The new Diamond Charter calls for tight measures to prevent the misuse of certificates. It also requires companies to take action to stem the circulation of grading reports that are not attached to a stone.
The document, which the Gem & Jewellery Export Promotion Council (GJEPC) posted on its website last week, mandates ethical conduct and grants powers to punish those who misbehave. It is currently at the consultation stage, and could go into effect next month, GJEPC executive director Sabyasachi Ray told Rapaport News Monday.
The draft calls for participation by the Bharat Diamond Bourse (BDB), the Surat Diamond Bourse (SDB) and the Mumbai Diamond Merchants’ Association (MDMA), as well as the Gemological Institute of America (GIA), the International Gemological Institute (IGI), HRD Antwerp, Gemological Science International (GSI) and the Gemmological Institute of India (GII). Those organizations will also set up a committee to enforce the rules among members, it says.
The move follows increased demand for grading and a string of fraud cases involving natural stones carrying reports pertaining to lower-quality or synthetic goods.
“[Since] lab-grown diamonds came into the market, above [0.30 carats], no natural diamond is sold without a certification,” Ray explained. “This [underpins] the value of the diamond.”
The rules require grading institutions to give each diamond a unique identification number and a corresponding laser inscription when they receive it for certification, and to keep an accessible online archive of reports. They also compel labs to offer free verification services at major trading centers and maintain records of know-your-customer (KYC) documents.
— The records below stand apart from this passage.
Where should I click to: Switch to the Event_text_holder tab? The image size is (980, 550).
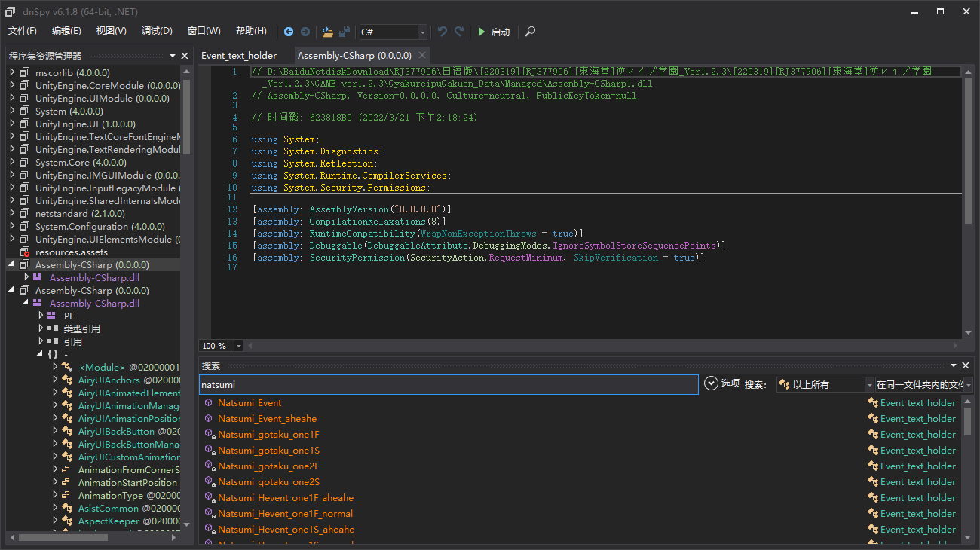[x=239, y=56]
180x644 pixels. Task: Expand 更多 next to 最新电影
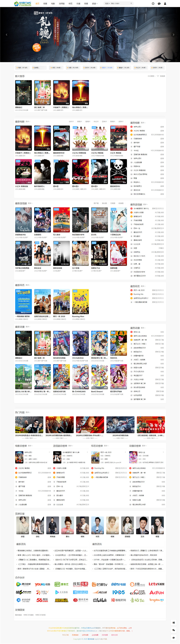[28, 122]
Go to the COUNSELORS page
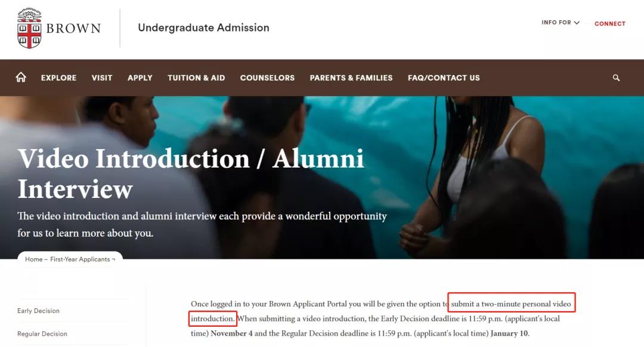Screen dimensions: 644x347 (x=267, y=78)
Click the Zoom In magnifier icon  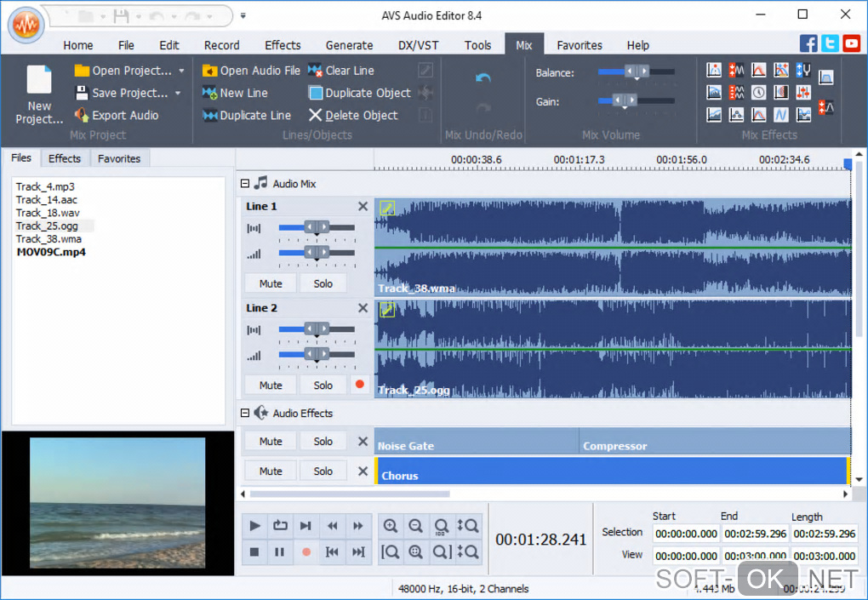click(390, 526)
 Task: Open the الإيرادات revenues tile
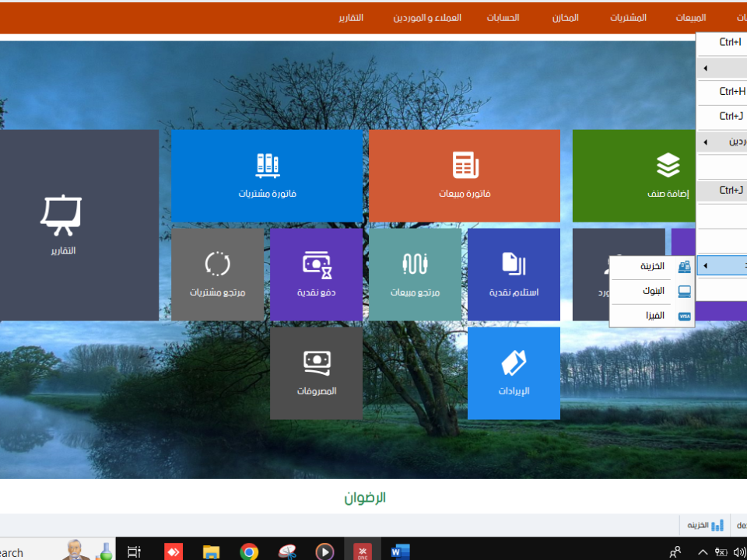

Meanwhile, bourses must remind their members that trading of a certificate without the sale of a diamond is illegal, according to the charter.
The guidelines also govern what happens if a seller has multiple grading reports from different labs for the same stone and only wishes to give the buyer one of them. In this case, the seller should return the remaining certificates to the lab or destroy them within 30 days so misuse of the document is impossible, the charter continues.
It also calls on diamond buyers to verify the certificate’s authenticity using the relevant lab’s online database.
The boards of the BDB and the GJEPC have approved the charter, with members of exchanges and the general public now able to comment on the draft before November 16, Ray said. Depending on feedback, implementation could happen by December 1, he added.
“Our understanding is that the charter is in draft; we look forward to learning more about it,” a GIA spokesperson said. “For many years, GIA has supported the efforts of trade bodies, including the GJEPC, in addressing issues of importance to the trade and to advance consumer protections.”
While grading fraud has been an issue for years, the phenomenon has become especially common since the rise of lab-grown diamonds.
In August, police in India discovered a scam in which people had sold low-quality diamonds bearing counterfeit certificates, a number of them involving forged GIA report numbers. Some of the stones were lab-grown but carried natural-diamond reports.
In May, the GIA reported a rise in submissions of lab-grown diamonds with counterfeit inscriptions.
Clarification, November 9, 2021: This article has been updated to clarify that not all the named organizations have signed up to the charter, which is still in a draft stage. A quote from the GIA has also been added.